By the summer of 1898 Melville knew that Rosenblum wished to marry Mrs Margaret Thomas, and he knew also that Rosenblum was keen to change his identity. He wished to return to Russia, but could not do so under his current identity, as he was eligible for army service, which he had effectively evaded when he left in 1893. Melville was aware of Sigmund Rosenblum's value as an informant and would go out of his way to assist. Circumstantial evidence for his role in what followed is strong, particularly since Rosenblum now prepared to adopt the surname of Melville's first wife Kate.

The oldest known way of satisfying officialdom about one's identity is to produce evidence of place of birth. It was not until 1971 that Frederick Forsyth's best-seller
Day of the Jackal
revealed to the world the ease with which a deceased infant's identity can be assumed. Melville would have known about it in the 1890s as Special Branch sometimes needed to create new identities for people. It so happened that a Sidney Reilly had been born to Michael and Mary Reilly in Belmullet, County Mayo, in 1878 and had died soon afterwards. Quite what relationship Michael was to Kate Melville is unclear. (Civil registration of births in Ireland did not begin until 1864.) But since Michael Reilly bore Kate's name and came from the same small place, it is on balance probable that Melville knew of the baby Sidney Reilly's birth and almost immediate death.
16

The birth of a single Sidney Reilly in Ireland, in the 1870s, was traceable; that would be enough. At the time Irish-born men and women were subjects of the Queen.

When, in August of 1898, Sigmund and Margaret married, both the witnesses were future sons-in-law of a man called Pannett, who worked for the Royal Mail and knew Melville in a professional capacity. In the register Margaret, whose maiden name was Callaghan and who had been born and brought up in Ireland, gave her father's middle name as Reilly (which it was not).

Shortly after the wedding Sigmund Rosenblum departed, well supplied with money, for Spain, leaving Margaret to move out of the Manor House in Kingsbury and dispose of the contents. They would henceforth reside at Upper Westbourne Terrace, Hyde Park. Rosenblum, with his fine-eye awareness of appearances, never called it ‘Paddington'.

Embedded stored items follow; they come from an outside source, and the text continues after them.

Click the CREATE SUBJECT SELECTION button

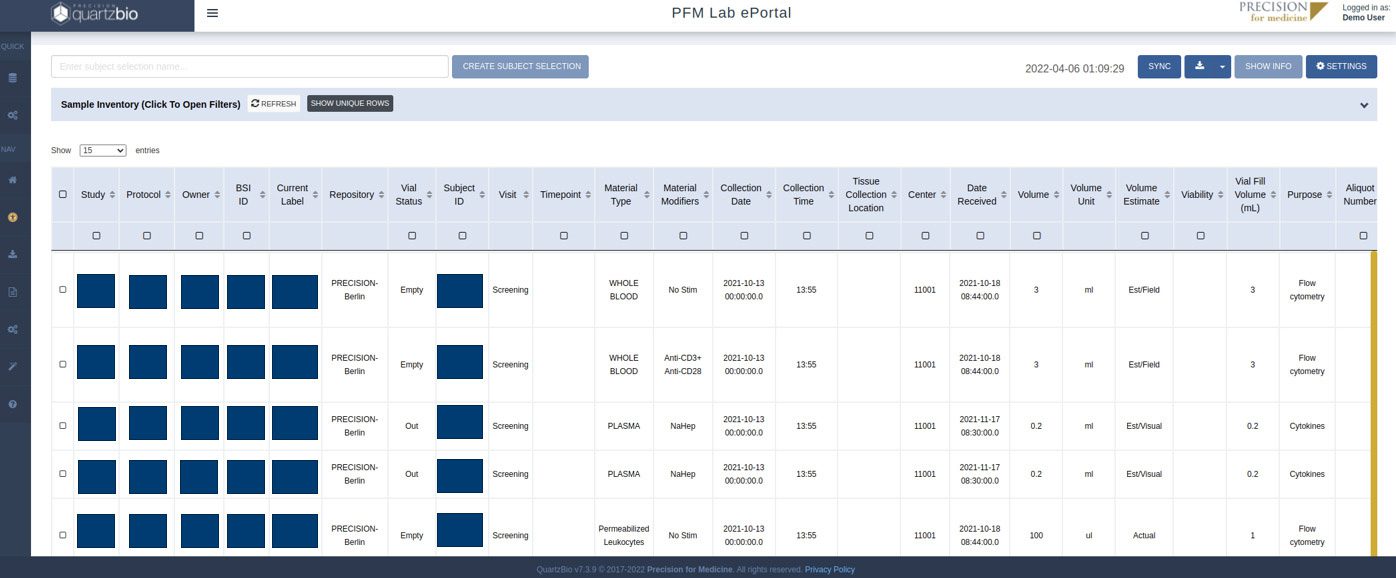click(x=521, y=66)
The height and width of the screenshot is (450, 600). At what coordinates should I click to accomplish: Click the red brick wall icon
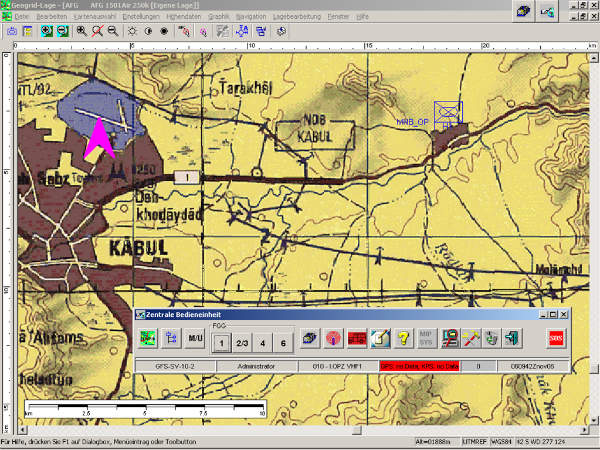point(356,340)
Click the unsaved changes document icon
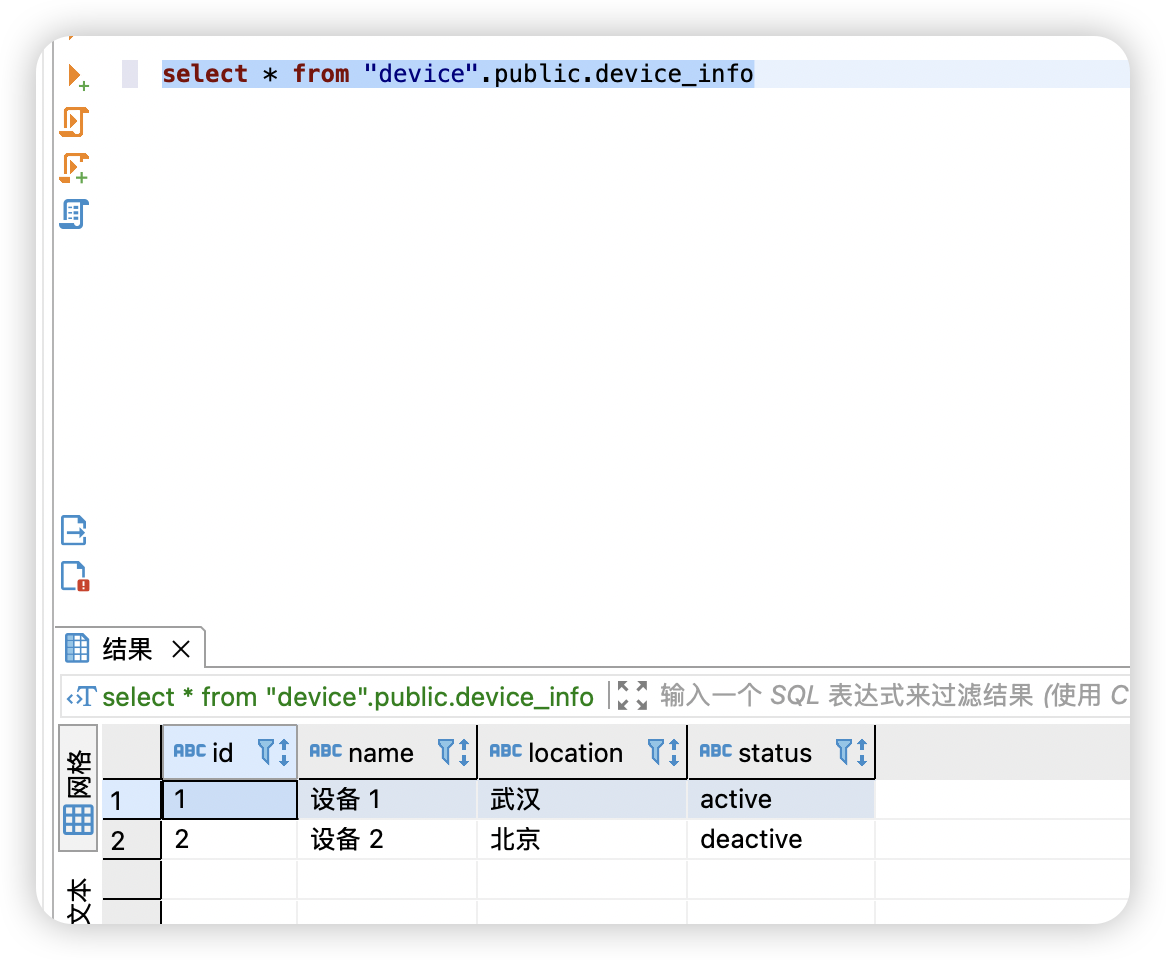This screenshot has width=1166, height=960. (x=74, y=577)
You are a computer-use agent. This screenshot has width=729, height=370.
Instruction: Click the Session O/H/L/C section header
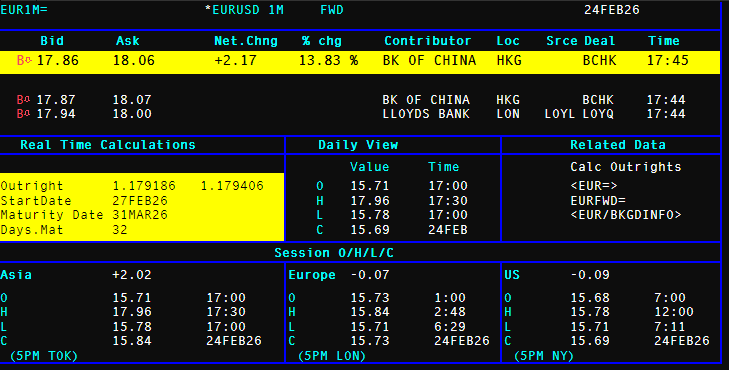coord(334,253)
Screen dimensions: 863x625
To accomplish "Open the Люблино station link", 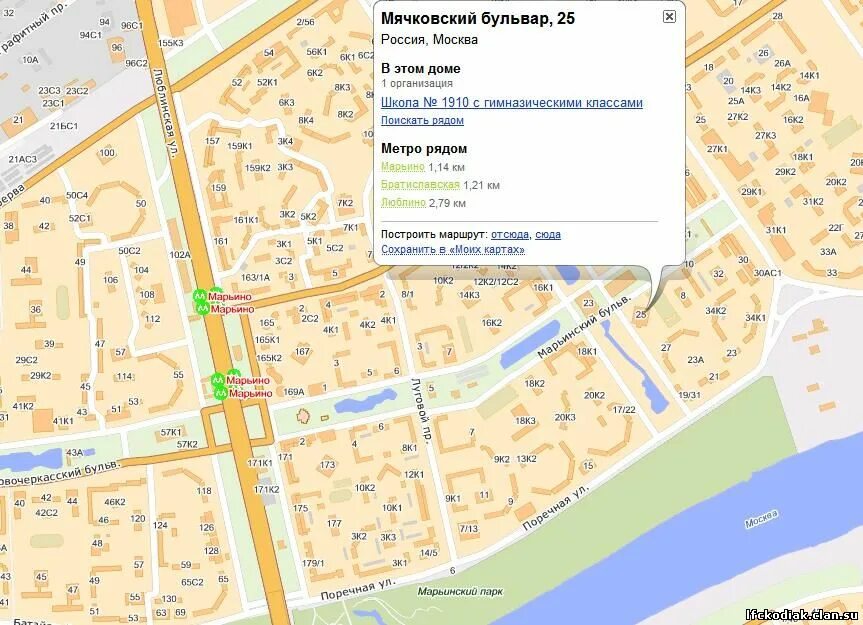I will (x=401, y=203).
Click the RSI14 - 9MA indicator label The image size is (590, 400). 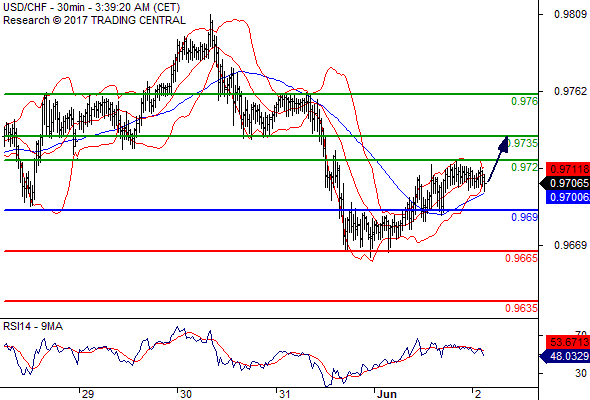[x=33, y=326]
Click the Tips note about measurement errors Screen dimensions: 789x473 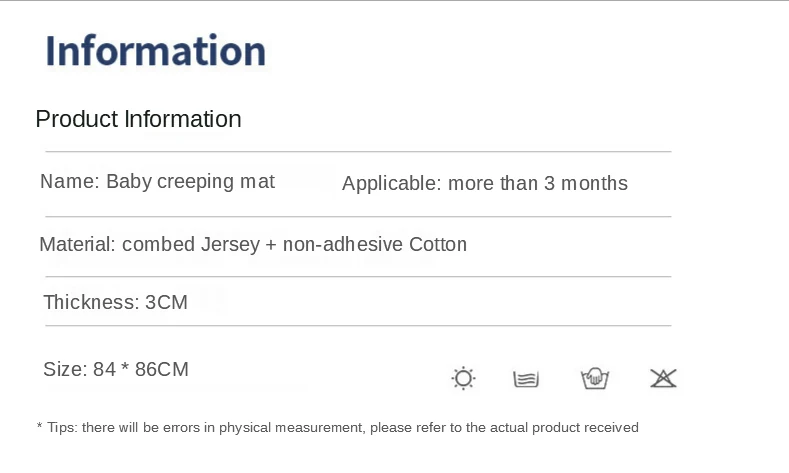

Quite what his business in Spain was is unclear. He could have been doing something for Melville, who had been approached through diplomatic channels by the Spanish Government in the past. They had recently deported a number of anarchists, inevitably to England, and there were moves afoot to co-ordinate international reaction to violent anarchists who now appeared to favour assassination by knife or gun, rather than bombs in public places. In 1897 the Spanish Prime Minister Canovas de Castillo had been murdered by an Italian and, in September 1898, the Empress Elizabeth of Austria-Hungary was killed.

Late in 1898 an anti-anarchist congress was held in Rome. The participants were, on the hard-line side Russia, Austria-Hungary and Germany; on the other, Britain, France and the rest.
17
Before the conference, Robert Anderson wrote of the congress's intention that certain laws should be co-ordinated:

The chief effect upon my mind produced by reading these documents is to deepen the misgivings I entertain that the Congress will result in increasing our difficulties – serious enough at all times – in dealing with the alien revolutionists who congregate in London. I am clear that the level of peace and order which we have been able to maintain in recent years has been due to action taken by this department which was (if I may coin a word) extra-legal; I hesitate to use the ordinary word which seems applicable to it. But if the proposed legislation is obtained at the cost of a public statement of what are the actual powers of the police in this country, then the methods which successive Secretaries of State have sanctioned, and which have been resorted to with such excellent results, will be shown to be without legal sanction, and must be abandoned. Sir E. Lushington's memo brackets ‘surveillance' with expulsion as ‘practices unknown to English law.' But is it not strange that foreign anarchists should be unaware of this, having regard to the statement in Sir P. C[illeg.]'s declaration ‘I do not need to add that any individual suspected of intending to commit one of the criminal acts already referred to in contravention of English law is subject to scrutiny by the police.'
18
Such indeed has been our practice in dealing with anarchists. So recently as a few weeks ago it enabled us to break up a conspiracy for the assassination of the King of Italy.

Someone has scrawled in the margin beside this last sentence –
This appears to me very far-fetched – PRIB.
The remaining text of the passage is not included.